Austin CEO and Managing Director, David Singleton, said: “We are very excited to have this entry point into India as we continue to broaden our customer network across the Asia Pacific region. India is the world’s third largest iron ore producer, and we are pleased to have secured an order with one of the country’s major miners. It presents an important opportunity for Austin to market its customised equipment and the potential advantages it could bring the country’s iron ore sector. We also see India as a logical market expansion opportunity given our existing experience in the Australian iron ore sector.

“The Australian Government has vastly improved business access and trade opportunity with India through an elimination, reduction or phase out of tariffs, and we see a long-term future potential for Austin in this market.”

Metso receives repeat order from iron ore processing plant in Europe

Metso has received a repeat order for an iron ore processing plant in Europe, for a replacement chain for its iron ore pelletising system.

The OEM’s complete chain package delivery consists of more than 6,000 high-quality grate plates, chain links, through rods and side plates supported by comprehensive maintenance and full services to maximise production uptime.

The order valued at €9 million ($9.9 million) has been booked in the Minerals’ segment March quarter orders received.

“We are honoured that the customer has chosen Metso to provide critical components for this important project,” Roar Vasboe, Vice President of Sales and Services Nordics for Metso, said. “Our team is dedicated to providing high-quality, reliable products that meet the needs of our customer. We are committed to sustainability and continuous improvement, and we are confident that our solution will help them to achieve their production goals safely and efficiently.”

· · ·

- Written problem A: Retype the passage of the iron ore news text that opens with the words containing "Metso has received" and closes with "quarter orders received.".
- Written problem B: List every component named as part of Metso's complete chain package delivery in the iron ore news text.

· · ·

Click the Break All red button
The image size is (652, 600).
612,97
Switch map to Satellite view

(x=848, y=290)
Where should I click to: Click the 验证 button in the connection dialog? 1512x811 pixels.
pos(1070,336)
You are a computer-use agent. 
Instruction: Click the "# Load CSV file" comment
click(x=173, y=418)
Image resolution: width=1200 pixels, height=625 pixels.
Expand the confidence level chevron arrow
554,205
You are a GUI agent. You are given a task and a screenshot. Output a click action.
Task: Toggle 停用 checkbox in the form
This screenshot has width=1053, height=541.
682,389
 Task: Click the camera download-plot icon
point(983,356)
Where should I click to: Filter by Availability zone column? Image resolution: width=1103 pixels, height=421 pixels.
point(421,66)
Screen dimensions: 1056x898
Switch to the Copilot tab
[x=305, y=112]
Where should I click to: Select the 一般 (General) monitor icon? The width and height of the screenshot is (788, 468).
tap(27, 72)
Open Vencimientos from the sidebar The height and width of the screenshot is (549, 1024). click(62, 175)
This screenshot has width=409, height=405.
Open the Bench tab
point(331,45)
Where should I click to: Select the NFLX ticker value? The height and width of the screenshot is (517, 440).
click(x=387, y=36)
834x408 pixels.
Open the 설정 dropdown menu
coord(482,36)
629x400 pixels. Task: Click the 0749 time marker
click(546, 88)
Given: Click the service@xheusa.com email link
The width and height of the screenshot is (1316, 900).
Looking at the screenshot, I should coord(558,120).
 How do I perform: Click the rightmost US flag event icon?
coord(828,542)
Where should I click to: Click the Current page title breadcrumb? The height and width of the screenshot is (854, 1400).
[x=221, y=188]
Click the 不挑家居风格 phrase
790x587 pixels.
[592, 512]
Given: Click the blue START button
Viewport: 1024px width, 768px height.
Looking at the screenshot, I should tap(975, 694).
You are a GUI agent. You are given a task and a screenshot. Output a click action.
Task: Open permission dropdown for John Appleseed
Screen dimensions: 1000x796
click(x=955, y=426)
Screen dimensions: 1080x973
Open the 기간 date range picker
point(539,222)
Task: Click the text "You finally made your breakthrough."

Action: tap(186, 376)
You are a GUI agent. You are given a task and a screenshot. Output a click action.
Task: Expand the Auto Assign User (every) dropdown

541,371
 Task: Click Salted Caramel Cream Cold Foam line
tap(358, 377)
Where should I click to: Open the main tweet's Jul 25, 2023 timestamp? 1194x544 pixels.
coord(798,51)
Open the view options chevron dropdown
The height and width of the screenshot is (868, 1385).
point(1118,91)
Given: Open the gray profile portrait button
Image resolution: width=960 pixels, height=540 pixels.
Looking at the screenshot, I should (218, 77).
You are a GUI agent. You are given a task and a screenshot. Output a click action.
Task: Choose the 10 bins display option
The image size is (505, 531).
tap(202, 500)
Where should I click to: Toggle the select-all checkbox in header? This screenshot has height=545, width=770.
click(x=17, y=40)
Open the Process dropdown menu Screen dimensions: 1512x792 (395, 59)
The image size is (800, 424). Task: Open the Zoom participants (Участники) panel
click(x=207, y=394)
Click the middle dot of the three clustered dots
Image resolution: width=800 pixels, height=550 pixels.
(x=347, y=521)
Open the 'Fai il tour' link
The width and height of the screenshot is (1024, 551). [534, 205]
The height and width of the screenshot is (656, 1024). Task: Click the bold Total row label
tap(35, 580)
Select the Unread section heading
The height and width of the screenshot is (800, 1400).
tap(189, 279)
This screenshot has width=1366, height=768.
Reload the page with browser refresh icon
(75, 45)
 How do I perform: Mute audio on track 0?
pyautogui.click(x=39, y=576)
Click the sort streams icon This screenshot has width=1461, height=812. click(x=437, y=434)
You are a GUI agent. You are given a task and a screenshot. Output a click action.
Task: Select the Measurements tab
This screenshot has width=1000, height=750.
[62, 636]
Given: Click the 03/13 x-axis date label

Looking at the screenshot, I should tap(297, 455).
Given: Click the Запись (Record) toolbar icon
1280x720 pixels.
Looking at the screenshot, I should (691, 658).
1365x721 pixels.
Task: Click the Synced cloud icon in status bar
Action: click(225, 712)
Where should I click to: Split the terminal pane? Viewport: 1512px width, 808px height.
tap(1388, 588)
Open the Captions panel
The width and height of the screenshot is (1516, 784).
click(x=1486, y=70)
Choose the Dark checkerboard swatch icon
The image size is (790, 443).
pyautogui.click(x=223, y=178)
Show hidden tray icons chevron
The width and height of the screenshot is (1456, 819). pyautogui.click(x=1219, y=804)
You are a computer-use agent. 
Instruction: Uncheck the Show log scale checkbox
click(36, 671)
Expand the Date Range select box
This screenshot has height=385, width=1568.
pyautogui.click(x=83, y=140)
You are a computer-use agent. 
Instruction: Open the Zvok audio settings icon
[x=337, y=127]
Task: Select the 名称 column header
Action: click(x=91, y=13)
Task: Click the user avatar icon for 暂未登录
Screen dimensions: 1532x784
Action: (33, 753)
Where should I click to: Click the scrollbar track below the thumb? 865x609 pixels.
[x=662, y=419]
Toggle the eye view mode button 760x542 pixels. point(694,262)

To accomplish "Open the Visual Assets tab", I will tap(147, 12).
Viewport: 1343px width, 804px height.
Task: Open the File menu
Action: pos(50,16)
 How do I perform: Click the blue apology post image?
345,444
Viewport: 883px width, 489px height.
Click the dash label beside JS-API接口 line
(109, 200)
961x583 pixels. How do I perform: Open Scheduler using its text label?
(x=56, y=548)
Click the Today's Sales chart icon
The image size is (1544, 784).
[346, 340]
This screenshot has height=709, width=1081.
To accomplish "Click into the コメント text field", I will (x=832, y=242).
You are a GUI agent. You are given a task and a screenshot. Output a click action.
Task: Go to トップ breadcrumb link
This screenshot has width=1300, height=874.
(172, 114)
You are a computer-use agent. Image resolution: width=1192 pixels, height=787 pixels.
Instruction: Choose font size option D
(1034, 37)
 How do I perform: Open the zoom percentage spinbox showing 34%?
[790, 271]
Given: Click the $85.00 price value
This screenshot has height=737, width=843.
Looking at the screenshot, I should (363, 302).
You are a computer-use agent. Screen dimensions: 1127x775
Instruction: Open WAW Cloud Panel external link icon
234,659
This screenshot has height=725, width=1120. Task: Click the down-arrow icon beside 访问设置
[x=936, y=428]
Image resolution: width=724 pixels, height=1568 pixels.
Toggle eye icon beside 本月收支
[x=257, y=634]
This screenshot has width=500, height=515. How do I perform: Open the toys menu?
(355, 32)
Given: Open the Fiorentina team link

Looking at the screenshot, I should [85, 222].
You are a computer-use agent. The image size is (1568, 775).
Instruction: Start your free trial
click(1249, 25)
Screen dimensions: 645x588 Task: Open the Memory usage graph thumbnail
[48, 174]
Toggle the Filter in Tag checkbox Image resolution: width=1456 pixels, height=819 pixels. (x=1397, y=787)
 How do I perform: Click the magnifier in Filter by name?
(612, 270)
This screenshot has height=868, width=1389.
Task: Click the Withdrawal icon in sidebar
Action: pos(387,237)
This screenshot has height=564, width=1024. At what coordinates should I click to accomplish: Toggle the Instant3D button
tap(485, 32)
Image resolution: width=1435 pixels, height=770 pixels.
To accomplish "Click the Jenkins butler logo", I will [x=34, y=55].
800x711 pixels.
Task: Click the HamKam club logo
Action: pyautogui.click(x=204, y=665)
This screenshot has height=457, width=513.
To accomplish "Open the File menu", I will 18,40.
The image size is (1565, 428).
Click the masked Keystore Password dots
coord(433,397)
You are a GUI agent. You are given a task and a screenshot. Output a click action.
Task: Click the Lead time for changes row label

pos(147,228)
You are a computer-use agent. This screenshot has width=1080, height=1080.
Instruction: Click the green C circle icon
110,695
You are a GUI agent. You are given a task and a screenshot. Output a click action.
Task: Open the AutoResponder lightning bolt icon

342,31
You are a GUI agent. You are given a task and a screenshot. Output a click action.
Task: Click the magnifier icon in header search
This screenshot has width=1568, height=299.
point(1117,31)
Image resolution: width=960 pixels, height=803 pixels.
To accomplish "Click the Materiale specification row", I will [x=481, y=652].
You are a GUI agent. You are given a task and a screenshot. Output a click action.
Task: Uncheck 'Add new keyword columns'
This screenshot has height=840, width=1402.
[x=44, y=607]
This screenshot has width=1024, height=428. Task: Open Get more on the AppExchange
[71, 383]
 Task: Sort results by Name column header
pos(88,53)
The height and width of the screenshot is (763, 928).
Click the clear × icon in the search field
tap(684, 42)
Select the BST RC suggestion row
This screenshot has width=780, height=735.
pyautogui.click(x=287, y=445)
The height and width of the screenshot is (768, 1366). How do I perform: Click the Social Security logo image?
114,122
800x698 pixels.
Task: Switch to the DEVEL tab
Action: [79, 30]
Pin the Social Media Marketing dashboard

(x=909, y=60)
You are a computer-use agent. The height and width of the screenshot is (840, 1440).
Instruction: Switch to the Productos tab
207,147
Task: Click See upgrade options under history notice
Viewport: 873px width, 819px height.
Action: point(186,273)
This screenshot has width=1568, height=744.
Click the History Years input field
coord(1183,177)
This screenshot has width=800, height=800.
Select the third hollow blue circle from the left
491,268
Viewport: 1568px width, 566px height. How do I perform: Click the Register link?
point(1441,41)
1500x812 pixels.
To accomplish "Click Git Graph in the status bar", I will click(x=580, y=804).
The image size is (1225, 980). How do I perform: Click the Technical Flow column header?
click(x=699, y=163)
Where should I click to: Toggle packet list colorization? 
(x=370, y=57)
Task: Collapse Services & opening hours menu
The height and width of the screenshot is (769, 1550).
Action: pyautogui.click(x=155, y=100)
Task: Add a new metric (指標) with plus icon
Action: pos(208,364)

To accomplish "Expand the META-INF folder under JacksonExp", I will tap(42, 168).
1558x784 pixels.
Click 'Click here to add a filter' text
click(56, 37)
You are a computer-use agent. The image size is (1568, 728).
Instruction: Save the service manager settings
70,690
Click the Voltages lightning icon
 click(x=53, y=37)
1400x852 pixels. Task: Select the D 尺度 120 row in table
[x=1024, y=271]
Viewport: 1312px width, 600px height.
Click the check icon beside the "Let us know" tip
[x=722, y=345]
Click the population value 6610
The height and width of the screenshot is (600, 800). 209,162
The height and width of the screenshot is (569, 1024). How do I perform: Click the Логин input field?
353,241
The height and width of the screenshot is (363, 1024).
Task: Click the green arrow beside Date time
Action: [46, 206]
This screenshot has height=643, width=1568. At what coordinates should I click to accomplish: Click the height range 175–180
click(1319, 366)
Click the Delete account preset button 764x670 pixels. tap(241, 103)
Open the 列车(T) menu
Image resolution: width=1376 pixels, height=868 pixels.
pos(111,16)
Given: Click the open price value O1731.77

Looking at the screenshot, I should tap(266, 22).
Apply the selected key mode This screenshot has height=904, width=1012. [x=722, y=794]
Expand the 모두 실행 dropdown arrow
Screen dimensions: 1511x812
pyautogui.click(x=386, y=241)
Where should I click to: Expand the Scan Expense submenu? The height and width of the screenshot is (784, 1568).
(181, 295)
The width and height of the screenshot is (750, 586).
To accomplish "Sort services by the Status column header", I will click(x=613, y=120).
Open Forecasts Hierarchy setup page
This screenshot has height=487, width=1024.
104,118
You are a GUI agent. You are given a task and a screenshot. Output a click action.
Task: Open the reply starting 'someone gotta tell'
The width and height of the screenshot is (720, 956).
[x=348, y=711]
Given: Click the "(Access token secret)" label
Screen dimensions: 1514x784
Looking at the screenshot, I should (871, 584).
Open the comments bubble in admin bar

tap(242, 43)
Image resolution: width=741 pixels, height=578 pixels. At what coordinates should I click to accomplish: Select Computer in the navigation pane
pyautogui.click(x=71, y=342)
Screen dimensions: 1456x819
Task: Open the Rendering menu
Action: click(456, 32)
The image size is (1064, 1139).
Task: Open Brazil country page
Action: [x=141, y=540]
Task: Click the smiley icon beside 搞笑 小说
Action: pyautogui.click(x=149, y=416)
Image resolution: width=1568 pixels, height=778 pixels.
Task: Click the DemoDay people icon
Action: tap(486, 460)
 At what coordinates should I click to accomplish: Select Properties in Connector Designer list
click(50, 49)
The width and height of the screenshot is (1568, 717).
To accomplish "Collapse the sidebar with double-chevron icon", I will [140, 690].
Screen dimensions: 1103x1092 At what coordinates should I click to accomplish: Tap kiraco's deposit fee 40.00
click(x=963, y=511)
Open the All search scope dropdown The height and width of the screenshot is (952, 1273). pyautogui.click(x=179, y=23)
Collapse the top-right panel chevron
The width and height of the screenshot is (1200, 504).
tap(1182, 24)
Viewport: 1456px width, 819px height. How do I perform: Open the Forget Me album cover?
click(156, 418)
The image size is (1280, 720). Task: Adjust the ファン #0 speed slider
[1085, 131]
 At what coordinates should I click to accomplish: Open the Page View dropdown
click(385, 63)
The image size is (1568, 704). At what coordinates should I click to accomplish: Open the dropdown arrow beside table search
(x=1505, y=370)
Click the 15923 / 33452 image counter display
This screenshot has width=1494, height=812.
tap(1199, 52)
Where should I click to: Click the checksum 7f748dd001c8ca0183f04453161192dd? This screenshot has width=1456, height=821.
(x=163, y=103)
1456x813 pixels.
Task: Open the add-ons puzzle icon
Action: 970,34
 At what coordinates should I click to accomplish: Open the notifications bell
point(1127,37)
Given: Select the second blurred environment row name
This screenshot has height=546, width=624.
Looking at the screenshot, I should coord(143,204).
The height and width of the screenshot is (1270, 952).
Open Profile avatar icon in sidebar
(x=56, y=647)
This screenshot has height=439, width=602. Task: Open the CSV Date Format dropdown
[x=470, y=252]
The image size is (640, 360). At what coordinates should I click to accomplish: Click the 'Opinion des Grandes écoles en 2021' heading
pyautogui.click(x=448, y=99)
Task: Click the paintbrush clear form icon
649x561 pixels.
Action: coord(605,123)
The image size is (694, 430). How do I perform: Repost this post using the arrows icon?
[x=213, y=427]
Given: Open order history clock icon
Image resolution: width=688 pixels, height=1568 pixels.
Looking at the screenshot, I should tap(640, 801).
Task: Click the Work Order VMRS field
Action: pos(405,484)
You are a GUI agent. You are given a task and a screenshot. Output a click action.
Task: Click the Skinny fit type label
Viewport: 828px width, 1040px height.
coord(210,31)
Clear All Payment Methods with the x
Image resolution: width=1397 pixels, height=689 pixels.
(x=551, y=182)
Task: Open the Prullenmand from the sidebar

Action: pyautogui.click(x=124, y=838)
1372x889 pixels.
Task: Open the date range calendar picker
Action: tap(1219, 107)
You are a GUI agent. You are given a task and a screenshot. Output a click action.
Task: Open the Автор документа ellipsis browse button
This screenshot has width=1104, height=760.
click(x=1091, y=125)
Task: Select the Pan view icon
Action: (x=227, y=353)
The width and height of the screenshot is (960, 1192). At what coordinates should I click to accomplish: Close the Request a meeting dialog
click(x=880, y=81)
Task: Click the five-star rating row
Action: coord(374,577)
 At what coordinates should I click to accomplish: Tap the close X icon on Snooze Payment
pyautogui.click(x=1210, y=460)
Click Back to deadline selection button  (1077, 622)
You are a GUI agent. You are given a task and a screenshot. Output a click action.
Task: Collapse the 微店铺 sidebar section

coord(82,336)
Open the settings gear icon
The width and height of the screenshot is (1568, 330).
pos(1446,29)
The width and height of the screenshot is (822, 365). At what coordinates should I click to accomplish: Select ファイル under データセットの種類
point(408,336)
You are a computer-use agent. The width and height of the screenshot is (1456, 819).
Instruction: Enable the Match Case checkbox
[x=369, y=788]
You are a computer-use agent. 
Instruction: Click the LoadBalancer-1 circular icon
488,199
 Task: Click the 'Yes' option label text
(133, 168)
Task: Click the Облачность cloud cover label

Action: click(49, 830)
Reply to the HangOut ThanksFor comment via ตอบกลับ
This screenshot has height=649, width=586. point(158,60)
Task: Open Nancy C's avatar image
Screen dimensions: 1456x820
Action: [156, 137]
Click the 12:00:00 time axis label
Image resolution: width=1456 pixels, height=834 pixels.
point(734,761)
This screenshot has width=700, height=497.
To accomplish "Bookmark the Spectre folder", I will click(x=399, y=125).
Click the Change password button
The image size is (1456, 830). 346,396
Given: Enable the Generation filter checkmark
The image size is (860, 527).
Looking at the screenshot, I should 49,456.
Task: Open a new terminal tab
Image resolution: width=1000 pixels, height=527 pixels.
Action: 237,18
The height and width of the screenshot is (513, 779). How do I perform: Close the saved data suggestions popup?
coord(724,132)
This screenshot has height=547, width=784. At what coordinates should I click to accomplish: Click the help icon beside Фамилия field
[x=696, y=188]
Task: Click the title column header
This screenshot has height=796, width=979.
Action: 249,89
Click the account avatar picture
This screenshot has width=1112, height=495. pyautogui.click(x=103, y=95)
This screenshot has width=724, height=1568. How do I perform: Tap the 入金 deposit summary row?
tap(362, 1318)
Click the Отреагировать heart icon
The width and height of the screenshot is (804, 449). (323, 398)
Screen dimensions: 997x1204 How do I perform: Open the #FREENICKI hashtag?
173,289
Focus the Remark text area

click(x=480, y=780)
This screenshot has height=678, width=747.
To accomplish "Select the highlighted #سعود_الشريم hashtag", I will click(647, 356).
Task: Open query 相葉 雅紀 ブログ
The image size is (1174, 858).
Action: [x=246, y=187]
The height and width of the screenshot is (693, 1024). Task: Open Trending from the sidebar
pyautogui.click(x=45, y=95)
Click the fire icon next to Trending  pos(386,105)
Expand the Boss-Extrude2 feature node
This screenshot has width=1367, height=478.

· · ·

- Expected answer A:
Metso has received a repeat order for an iron ore processing plant in Europe, for a replacement chain for its iron ore pelletising system.

The OEM’s complete chain package delivery consists of more than 6,000 high-quality grate plates, chain links, through rods and side plates supported by comprehensive maintenance and full services to maximise production uptime.

The order valued at €9 million ($9.9 million) has been booked in the Minerals’ segment March quarter orders received.

- Expected answer B:
- grate plates
- chain links
- through rods
- side plates